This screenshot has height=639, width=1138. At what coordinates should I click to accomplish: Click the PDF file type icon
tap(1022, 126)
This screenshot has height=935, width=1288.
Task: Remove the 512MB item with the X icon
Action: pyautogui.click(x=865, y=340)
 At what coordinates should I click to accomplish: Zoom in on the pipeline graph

..........

| Job |
Change "PDF" to "DOCX" in the data, from its first line through the line with "Task: Remove the 512MB item with the X icon", and give those lines again with nothing else altered.

| Worked solution |
This screenshot has height=639, width=1138. At what coordinates should I click to accomplish: Click the DOCX file type icon
tap(1022, 126)
This screenshot has height=935, width=1288.
Task: Remove the 512MB item with the X icon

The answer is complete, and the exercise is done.